Innovative Technik ist keine Spielerei. Sinnvoll angewendet, bietet sie zahlreichen Menschen Hilfe in schwierigen Lebenslagen und auch Erleichterung im Alltag. Dies wurde auch und gerade in der Medizin erkannt. Hier arbeiten die Herstellungs- und Forschungsbereiche unter Hochdruck, um möglichst vielen Menschen helfen zu können. Produziert werden mittlerweile unterschiedliche medizinische Produkte. Der 3D-Druck ist hierbei sehr lukrativ. Der Materialeinsatz ist sehr gering und überaus kostengünstig. Dabei ist die Gestaltungsfreiheit beim Drucken beinahe grenzenlos.

So kann mittels 3D-Drucktechniken eine Milchpumpe hergestellt werden, die Frauen in Krisen- und Entwicklungsländern sehr helfen. Immerhin lassen sich die Milchpumpen überaus schnell und vor allem unter Kostengesichtspunkten günstig produzieren. Viele unterschiedliche Materialien können bei der Drucktechnik eingesetzt werden. Hiervon profitieren die Frauen in schwierigen Lebenslagen, die andernfalls schon aus Kostengründen keine medizinische Unterstützung in dieser Form erhalten könnten.
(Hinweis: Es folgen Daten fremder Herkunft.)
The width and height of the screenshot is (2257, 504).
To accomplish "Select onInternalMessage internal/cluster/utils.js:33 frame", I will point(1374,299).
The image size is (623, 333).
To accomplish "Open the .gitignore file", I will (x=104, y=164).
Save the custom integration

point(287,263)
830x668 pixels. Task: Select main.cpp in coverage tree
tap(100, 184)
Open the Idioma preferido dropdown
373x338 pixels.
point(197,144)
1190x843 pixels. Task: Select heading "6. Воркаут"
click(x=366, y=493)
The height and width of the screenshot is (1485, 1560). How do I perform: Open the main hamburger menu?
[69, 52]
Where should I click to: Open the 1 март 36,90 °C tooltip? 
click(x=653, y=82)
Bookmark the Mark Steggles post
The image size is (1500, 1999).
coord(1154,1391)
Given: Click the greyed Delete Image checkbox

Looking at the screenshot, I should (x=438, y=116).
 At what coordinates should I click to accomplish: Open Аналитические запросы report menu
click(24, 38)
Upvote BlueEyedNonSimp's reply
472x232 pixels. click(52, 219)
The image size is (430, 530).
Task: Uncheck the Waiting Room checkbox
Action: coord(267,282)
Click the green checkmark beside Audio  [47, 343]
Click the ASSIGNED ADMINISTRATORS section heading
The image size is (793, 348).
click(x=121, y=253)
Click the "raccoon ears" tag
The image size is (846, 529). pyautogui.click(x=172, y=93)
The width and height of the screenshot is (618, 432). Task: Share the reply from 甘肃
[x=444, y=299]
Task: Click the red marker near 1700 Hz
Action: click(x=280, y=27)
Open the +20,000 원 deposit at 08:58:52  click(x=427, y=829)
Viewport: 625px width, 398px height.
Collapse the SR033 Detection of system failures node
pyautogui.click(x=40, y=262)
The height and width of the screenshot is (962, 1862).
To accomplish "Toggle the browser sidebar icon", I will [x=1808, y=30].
Medizinische Unterstützung für benachteiligte Länder der Erde aus dem 3D-Drucker

Die technische Entwicklung der 3D-Druckverfahren macht allerdings nicht bei der Milchpumpe für Frauen halt. Vielmehr sind auch weitere medizinische Produkte mit dem 3D-Drucker herstellbar. Hierzu zählen beispielsweise Fingerschienen, Halskrausen oder auch Nabelschnurklemmen. Sogar medizinische Apparaturen, wie beispielsweise ein Stethoskop, sind über ein 3D-Druckverfahren herstellbar. Das Stethoskop bietet exakt dieselbe Funktionalität, wie ein im gängigen Verfahren hergestelltes. Aus humanitärer Sicht kann ein 3D-Druckverfahren auf diese Weise die Gesundheitsversorgung in Gebieten auf der Welt unterstützen, die benachteiligt sind. Dies bietet den Menschen vor Ort eine erhebliche Hilfe und Unterstützung. Sie können von einer medizinischen Versorgung profitieren, die ihnen schon aus Kostengründen unter den bisherigen Verhältnissen nicht möglich war.

Mit der Milchpumpe, die im Trinity College in Dublin im Rahmen des Projekts Med3DP entwickelt wurde, werden Mütter unterstützt, die aufgrund der eigenen Unterernährung Schwierigkeiten haben, ihr Kind zu stillen. Dies kann unzählige Kinder retten, die andernfalls keine Muttermilch erhalten könnten. Die Pumpe ist dreiteilig und besteht aus einer Fußpumpe, einem Ventil und einem gedruckten Brustschutz. Der Schutz ist komfortabel und passend konzipiert. Weiterhin ist der Brustschutz abwaschbar. Dies erleichtert die Hygiene. Durch die Brustschutzöffnung kann die Milch abgepumpt werden. Interessant ist der Kostenpunkt der Pumpe, der nur ein Drittel einer günstigen handelsüblichen Milchpumpe beträgt. Dabei sind die Nutzung und die Verwendung der Pumpe sehr einfach und unkompliziert. Ohne große Erklärungen kann die Pumpe vollkommen intuitiv genutzt werden. Mit einer leeren Wasserflasche wird die gezapfte Milch aufgefangen und kann sehr leicht gefüttert werden.

Weitere Hilfe für Entwicklungsländer mit innovativer Technik

Hilfe zur Selbsthilfe ist ein Anfang. So gibt es viele Bestrebungen, das 3D-Verfahren auch in Afrika derart zu verbreiten, dass die Drucker dort hergestellt werden können, um Produkte, die benötigt werden, günstig herstellen zu können. Dadurch können heute schon Prothesen hergestellt werden, die den Menschen eine große Alltagserleichterung bieten. Schnell und effizient werden die Prothesen einfach anhand der vorhandenen Daten gedruckt und sind schnell verfügbar und einsatzbereit. Dabei ist das Endprodukt wesentlich kostengünstiger, sodass die Menschen in benachteiligten Ländern erheblich von diesem technischen Fortschritt profitieren.